Meeting of the Parliament

Meeting date: Tuesday, October 25, 2022


Contents


Time for Reflection

Good afternoon. The first item of business is time for reflection. Our time for reflection leader is the Rev David J Nixon, associate pastor at the Carrubbers Christian Centre.

The Rev David J Nixon (Carrubbers Christian Centre)

Thank you for this opportunity to share a reflection.

For 140 years, Carrubbers church has stood halfway up the Royal Mile. Today, our mission remains the same: to see lives transformed by the good news of Jesus Christ.

A few weeks ago, our city bore witness to the funeral procession of Queen Elizabeth II. It was a solemn moment. We stood at our church doors watching her coffin being driven past, followed by King Charles III on foot. Over the following days, thousands formed the phenomenon known as “the queue”. People queued for miles—overnight—for a few moments to pay their respects.

In interviews, many testified that they felt magnetically drawn to join the queue. It seems that people felt the need to be lifted out of their ordinary daily grind to become part of a historic national event. One journalist reflected:

“The Queue wasn’t just about grief, but our deep need to be part of something bigger”.

That is because, deep in the human heart and psyche, we have a longing to be part of a bigger story—more than working 9 to 5 and living for the holidays.

The Queen was a Christian. She regularly testified in her Christmas messages that she believed that her life was part of God’s bigger story, because she served a higher king: Jesus, the son of God and king of kings.

People often ask me why, if this world is God’s story, it is more a horror story than a happy story. The Bible says that it is because God’s creatures have stolen the divine author’s pen as we seek to author our own stories and destinies instead. In the process, we have left a mess across the pages of history.

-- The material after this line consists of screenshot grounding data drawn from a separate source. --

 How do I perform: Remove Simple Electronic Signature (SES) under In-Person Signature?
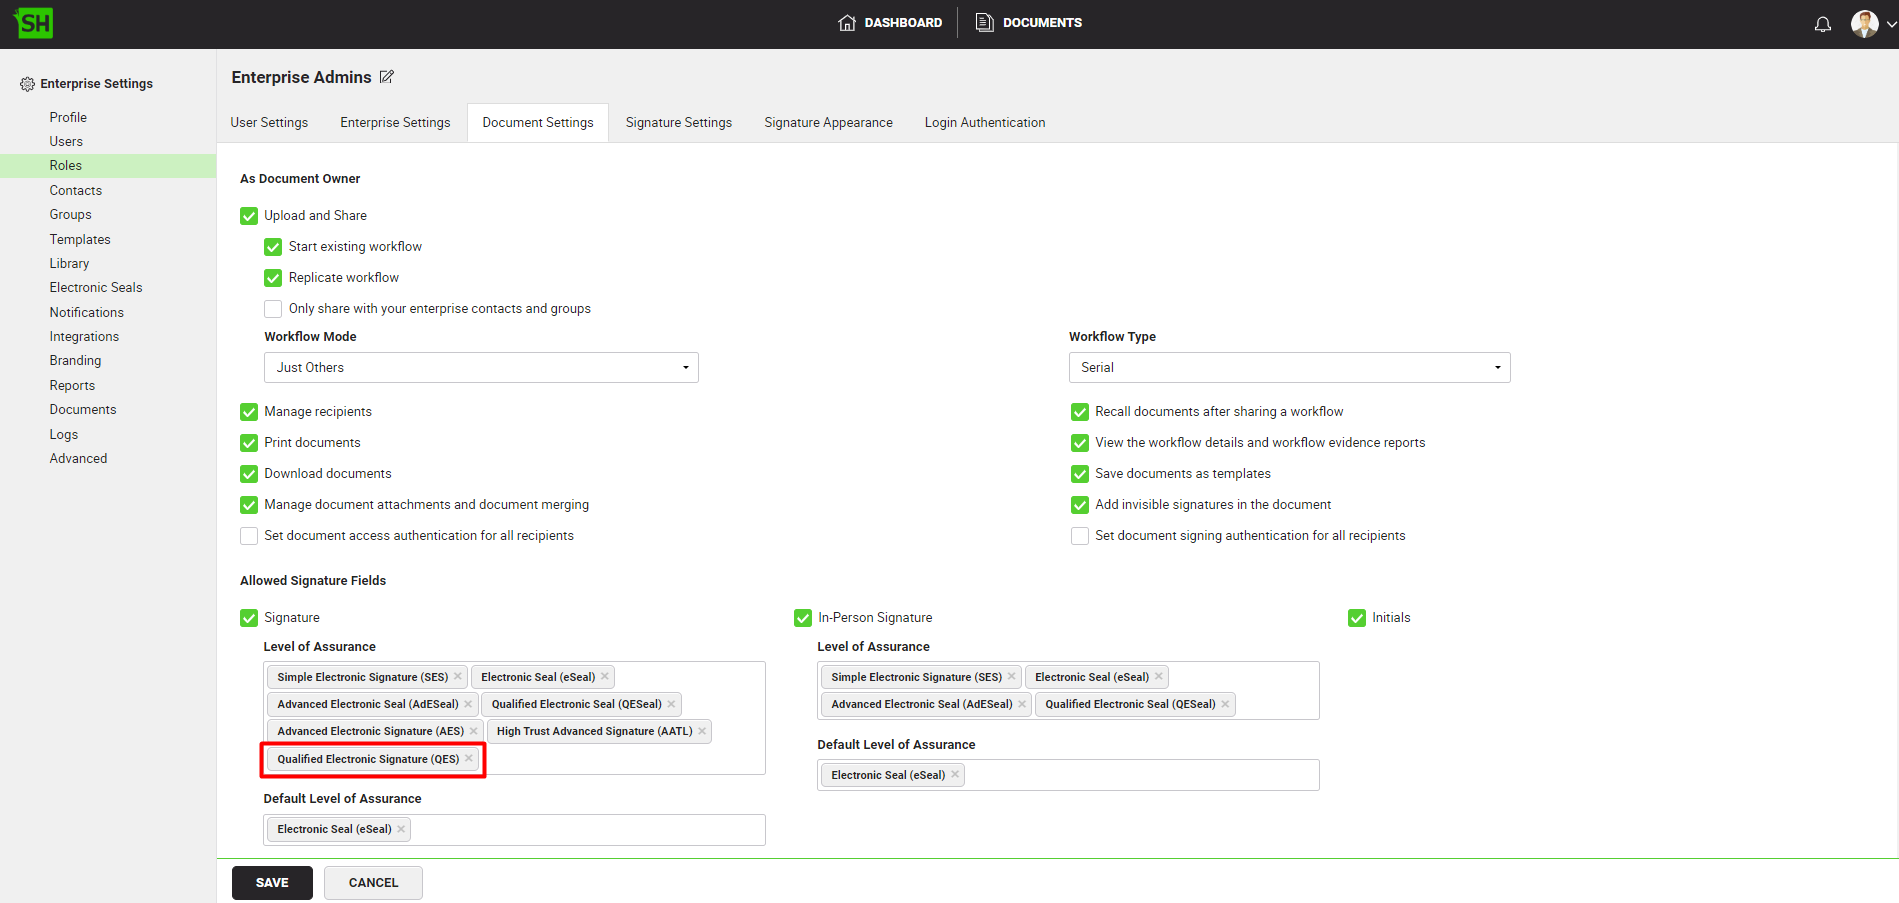[x=1011, y=677]
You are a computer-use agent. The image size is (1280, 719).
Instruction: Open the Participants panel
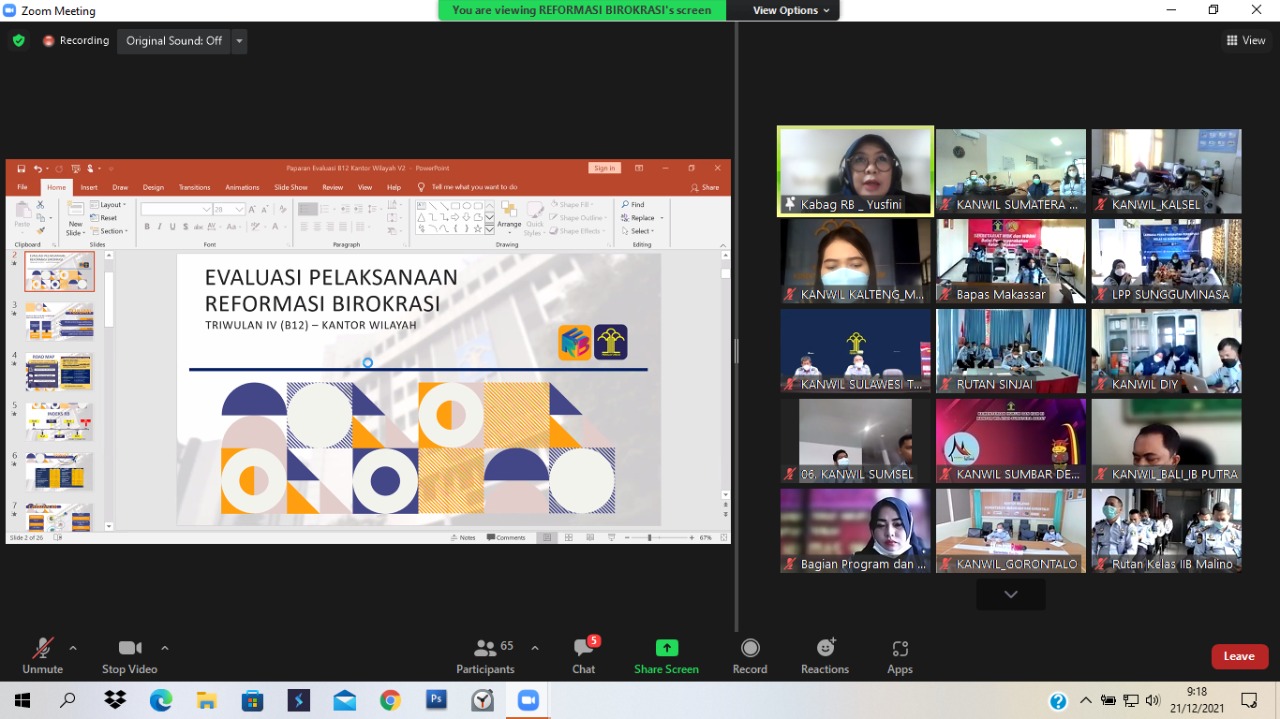[x=486, y=656]
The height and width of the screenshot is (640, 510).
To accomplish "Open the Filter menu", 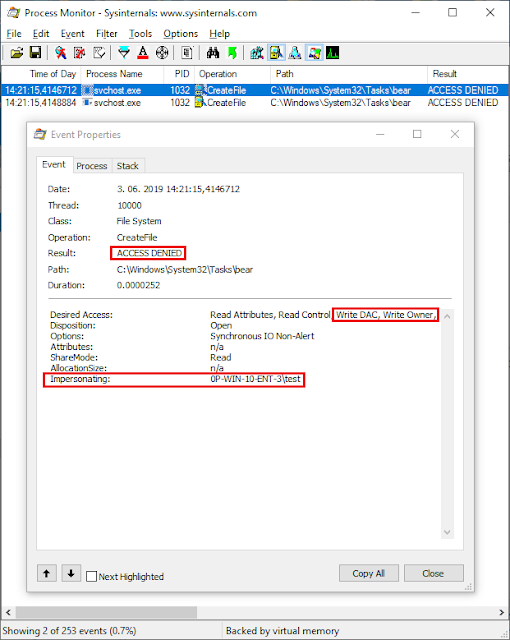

Nevertheless, God looked down on our confusion and chaos, misery and meaninglessness, injustice and inhumanity, and, because he loves us, could not remain at comfortable distance from it. So, Jesus wrote himself into this world’s story—he became one of us, suffered among us, died on the cross for us and our sins, and rose again from the dead to show that evil need not have the last word in any of our lives. That is why the Bible promises:

“For God so loved the world that He gave us His Son, so that whoever trusts in Him should not perish but have eternal life”.

It is my prayer that, this winter, as we face many challenges and anxieties, many will find fresh hope and help in the true story of Jesus.